Figure 1: Summary of the iMUSH active-source seismic deployment.  (Left) Seismograph (dots) and borehole shot (stars) locations.  Red and blue dots show the locations of instruments temporarily deployed to record the borehole shots.  These instruments were deployed twice, the first deployment shown in blue and the second deployment shown in red.  Pink dots are the locations of nodal instruments within ~15 km of Mount St. Helens that recorded continuously for 2 weeks. (Right) Volunteers for the iMUSH experiment. The iMUSH active-source deployment team included 70 volunteers from 36 institutions in the United States and Europe.


Figure 2: 2D results along two lines that intersect at Mount St. Helens.  The background model is Vp.  Red transparent bodies are regions with Vp/Vs greater than or equal to 1.9.  White dots are earthquakes associated with the May 18, 1980 eruption.  The high Vp/Vs body beneath Mount St.
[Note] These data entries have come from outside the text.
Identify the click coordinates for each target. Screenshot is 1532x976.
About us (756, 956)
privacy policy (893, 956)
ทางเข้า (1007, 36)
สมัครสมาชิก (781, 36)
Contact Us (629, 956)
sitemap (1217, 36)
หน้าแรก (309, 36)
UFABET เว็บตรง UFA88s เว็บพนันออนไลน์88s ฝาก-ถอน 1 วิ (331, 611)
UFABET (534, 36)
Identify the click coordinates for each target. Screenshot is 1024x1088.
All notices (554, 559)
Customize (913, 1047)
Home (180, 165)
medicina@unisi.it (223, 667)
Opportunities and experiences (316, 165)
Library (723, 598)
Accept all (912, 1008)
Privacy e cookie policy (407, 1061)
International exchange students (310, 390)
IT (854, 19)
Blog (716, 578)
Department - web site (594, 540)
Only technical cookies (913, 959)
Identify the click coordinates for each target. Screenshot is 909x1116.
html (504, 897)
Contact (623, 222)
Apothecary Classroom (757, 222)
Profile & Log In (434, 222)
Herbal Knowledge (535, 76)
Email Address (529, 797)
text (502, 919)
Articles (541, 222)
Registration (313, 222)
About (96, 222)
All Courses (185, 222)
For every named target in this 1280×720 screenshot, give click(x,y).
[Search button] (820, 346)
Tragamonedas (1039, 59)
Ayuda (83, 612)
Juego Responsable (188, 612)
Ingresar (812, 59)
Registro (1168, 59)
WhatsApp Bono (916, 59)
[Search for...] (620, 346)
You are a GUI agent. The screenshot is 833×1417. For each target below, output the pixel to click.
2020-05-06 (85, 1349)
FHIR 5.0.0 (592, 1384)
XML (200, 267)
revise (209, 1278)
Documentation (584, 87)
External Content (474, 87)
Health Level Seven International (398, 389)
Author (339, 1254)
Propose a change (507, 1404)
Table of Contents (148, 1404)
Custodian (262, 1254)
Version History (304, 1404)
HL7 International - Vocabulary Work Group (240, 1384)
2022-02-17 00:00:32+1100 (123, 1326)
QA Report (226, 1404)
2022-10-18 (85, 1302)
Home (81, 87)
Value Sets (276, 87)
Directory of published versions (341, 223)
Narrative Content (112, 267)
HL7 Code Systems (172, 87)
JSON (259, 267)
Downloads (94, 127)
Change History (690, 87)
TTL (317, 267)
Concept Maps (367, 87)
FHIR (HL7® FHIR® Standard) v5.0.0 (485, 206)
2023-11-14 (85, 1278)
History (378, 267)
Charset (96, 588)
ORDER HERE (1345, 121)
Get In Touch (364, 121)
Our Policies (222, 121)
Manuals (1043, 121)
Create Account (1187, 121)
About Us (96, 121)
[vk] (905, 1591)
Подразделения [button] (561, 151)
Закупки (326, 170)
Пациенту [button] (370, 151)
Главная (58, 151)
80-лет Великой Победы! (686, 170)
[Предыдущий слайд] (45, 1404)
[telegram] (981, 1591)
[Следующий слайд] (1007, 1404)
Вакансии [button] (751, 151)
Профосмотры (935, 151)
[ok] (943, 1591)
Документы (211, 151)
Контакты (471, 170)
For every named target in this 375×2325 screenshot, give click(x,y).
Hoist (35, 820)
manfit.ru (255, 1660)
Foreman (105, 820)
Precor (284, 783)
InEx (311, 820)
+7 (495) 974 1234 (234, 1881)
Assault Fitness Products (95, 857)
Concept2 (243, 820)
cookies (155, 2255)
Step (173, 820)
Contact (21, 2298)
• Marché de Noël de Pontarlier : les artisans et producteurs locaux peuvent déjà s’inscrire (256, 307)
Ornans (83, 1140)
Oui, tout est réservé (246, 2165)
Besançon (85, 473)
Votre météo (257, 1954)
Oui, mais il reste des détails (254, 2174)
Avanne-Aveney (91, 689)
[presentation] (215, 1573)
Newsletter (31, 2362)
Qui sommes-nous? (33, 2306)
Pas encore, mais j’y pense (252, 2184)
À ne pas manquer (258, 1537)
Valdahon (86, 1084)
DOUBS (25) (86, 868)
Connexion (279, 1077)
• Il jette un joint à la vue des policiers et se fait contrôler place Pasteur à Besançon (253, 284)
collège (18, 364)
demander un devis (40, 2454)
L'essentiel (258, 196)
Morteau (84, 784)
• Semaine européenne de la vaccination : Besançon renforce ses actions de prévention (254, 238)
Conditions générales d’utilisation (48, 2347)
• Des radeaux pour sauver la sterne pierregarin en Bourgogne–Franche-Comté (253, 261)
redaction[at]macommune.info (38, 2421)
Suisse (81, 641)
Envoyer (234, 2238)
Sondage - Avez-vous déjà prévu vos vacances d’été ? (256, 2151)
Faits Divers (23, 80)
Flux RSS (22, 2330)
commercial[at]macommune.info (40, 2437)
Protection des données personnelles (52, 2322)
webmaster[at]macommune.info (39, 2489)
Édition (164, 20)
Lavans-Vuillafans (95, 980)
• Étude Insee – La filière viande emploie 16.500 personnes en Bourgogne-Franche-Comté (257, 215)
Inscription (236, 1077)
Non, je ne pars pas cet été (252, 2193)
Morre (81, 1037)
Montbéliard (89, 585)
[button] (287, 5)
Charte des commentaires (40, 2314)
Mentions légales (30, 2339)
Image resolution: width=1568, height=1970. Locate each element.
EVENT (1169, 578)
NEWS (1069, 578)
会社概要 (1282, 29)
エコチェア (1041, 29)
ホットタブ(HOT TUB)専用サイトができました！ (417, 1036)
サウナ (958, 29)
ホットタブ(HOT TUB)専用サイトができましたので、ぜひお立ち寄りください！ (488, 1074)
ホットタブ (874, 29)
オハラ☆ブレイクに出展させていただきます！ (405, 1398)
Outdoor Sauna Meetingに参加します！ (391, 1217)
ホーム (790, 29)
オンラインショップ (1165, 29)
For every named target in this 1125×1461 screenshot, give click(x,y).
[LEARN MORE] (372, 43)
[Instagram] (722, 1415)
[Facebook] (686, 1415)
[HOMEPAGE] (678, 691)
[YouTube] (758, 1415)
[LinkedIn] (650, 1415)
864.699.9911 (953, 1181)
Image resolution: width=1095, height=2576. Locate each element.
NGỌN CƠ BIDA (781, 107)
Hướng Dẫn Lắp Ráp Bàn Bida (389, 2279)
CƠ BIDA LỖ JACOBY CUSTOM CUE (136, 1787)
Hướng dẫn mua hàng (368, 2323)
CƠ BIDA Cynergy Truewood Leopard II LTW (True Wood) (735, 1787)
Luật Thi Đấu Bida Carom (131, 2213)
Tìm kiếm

Helens (F1) is inferred to be the primary shallow magma reservoir that feeds this volcano.  A low Vp column (L1) in the middle and lower crust is bordered to the west by DLP events (red squares), suggesting the presence of melt.  Seismicity immediately following the May 18, 1980 eruption extends to the top of the high Vp middle/lower crustal anomaly beneath Mount St. Helens (H1).  Lateral migration of magma between the deep and shallow reservoirs may occur along the boundary of this body.  In addition to the feature beneath Mount St. Helens, a second high Vp/Vs body is observed beneath the Indian Heaven Volcanic Field (F4).  Both Vp/Vs anomalies sit above lower crustal high Vp regions that may represent cumulates (H1 and H2). 


Geometry of the magma reservoir beneath Mount St. Helens as estimated from a 3D Vp model (Kiser et al., 2018).  The tan surface is exaggerated topography and the red volume is the 3% melt isosurface of the magma reservoir.